基于图像张量与噪声建模的遥感图像复原
Remote Sensing Image Restoration Based on Image Tensor and Noise Modeling
DOI: 10.12677/aam.2025.141011, PDF,   
作者: 万佳伟, 潘炳百:长春理工大学数学与统计学院,吉林 长春;贾小宁:长春理工大学数学与统计学院,吉林 长春;长春理工大学中山研究院遥感技术与大数据分析实验室,广东 中山
关键词: 低秩张量函数高斯混合模型低秩张量分解噪声建模Low-Rank Tensor Function Gaussian Mixture Model Low-Rank Tensor Decomposition Noise Modeling
摘要: 在高光谱图像(HSI)处理领域,一个核心问题是从各类退化现象中恢复HSI数据,诸如噪声污染及信息缺失等。然而,当前多数方法未能充分考量HSI的丰富先验信息及所含噪声,这在一定程度上限制了其实际应用效果。本文提出了一种新颖的HSI恢复方法,它结合了图像的内在结构和噪声特性,构建了一个基于低秩张量函数的模型。这个模型通过低秩张量分解来捕捉图像的全局结构,从而有效地利用图像的内在规律。同时,该模型还使用高斯混合模型来建模噪声的概率分布,这使得模型能够更好地适应不同类型和强度的噪声。在训练过程中,模型会综合考虑数据误差、图像平滑性约束以及负对数似然损失等多种因素。通过优化这些参数,模型能够进一步提高图像质量,实现清晰图像的恢复。在模拟和实际场景下的大量实验结果证明了所提方法的有效性以及其优于现有先进方法的优越性。
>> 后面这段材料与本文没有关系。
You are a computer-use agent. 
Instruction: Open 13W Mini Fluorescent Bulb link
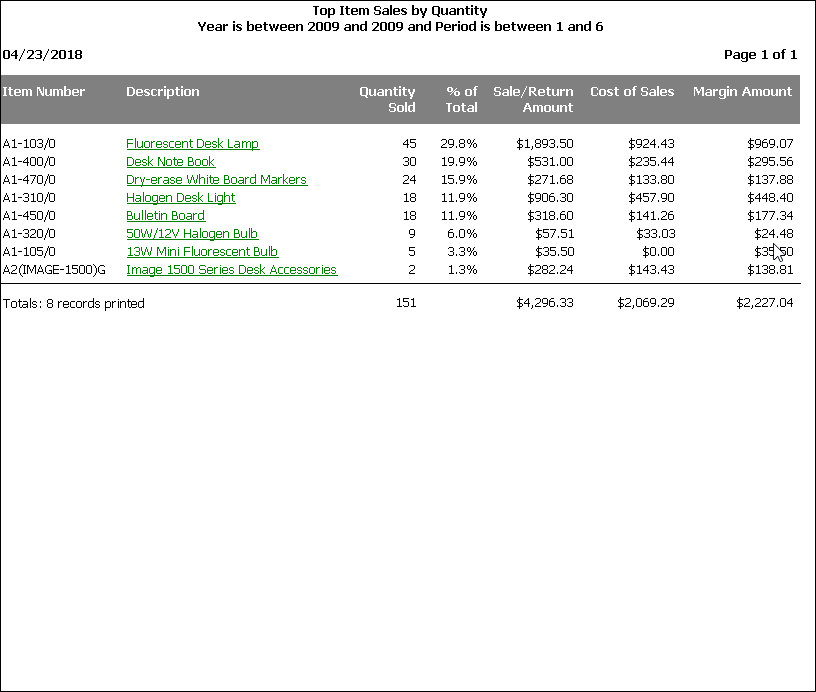pos(201,252)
Abstract: In the field of hyperspectral image (HSI) processing, a core challenge is recovering HSI data from various degradation phenomena, such as noise contamination and missing information. However, most existing methods fail to fully account for the rich prior information in HSIs and the characteristics of the noise, which to some extent limits their practical effectiveness. This paper proposes a novel HSI recovery method that integrates the intrinsic structure of images and noise characteristics by constructing a model based on low-rank tensor functions. This model leverages low-rank tensor decomposition to capture the global structure of the image, effectively utilizing the inherent patterns within the data. Simultaneously, the model employs a Gaussian mixture model to characterize the probabilistic distribution of the noise, allowing it to better adapt to various types and levels of noise. During the training process, the model comprehensively considers factors such as data fidelity, image smoothness constraints, and negative log-likelihood loss. By optimizing these parameters, the model can further enhance image quality and achieve clear image recovery. Extensive experiments conducted in both simulated and real-world scenarios demonstrate the effectiveness of the proposed method and its superiority over state-of-the-art approaches.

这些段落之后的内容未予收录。